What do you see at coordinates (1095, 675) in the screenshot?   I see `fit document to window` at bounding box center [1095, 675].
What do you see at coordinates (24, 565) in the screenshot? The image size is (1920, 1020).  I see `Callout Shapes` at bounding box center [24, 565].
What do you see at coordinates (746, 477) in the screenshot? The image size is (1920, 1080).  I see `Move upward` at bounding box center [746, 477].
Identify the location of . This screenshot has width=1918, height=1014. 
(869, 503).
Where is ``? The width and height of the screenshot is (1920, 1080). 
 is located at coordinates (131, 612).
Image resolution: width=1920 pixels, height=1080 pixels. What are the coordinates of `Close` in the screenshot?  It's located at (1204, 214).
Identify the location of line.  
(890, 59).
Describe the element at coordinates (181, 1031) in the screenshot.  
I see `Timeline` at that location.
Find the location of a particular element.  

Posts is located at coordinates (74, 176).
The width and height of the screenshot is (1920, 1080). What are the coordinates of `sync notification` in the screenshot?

_BRIEF_
Starting at the line that contains "Identify the location of line." and continuing through the end of the records, give those lines as a numbered list, leaving out any blank lines.

_WRITTEN SOLUTION_
1. Identify the location of line.  
2. (890, 59).
3. Describe the element at coordinates (181, 1031) in the screenshot.  
4. I see `Timeline` at that location.
5. Find the location of a particular element.  
6. Posts is located at coordinates (74, 176).
7. The width and height of the screenshot is (1920, 1080). What are the coordinates of `sync notification` in the screenshot?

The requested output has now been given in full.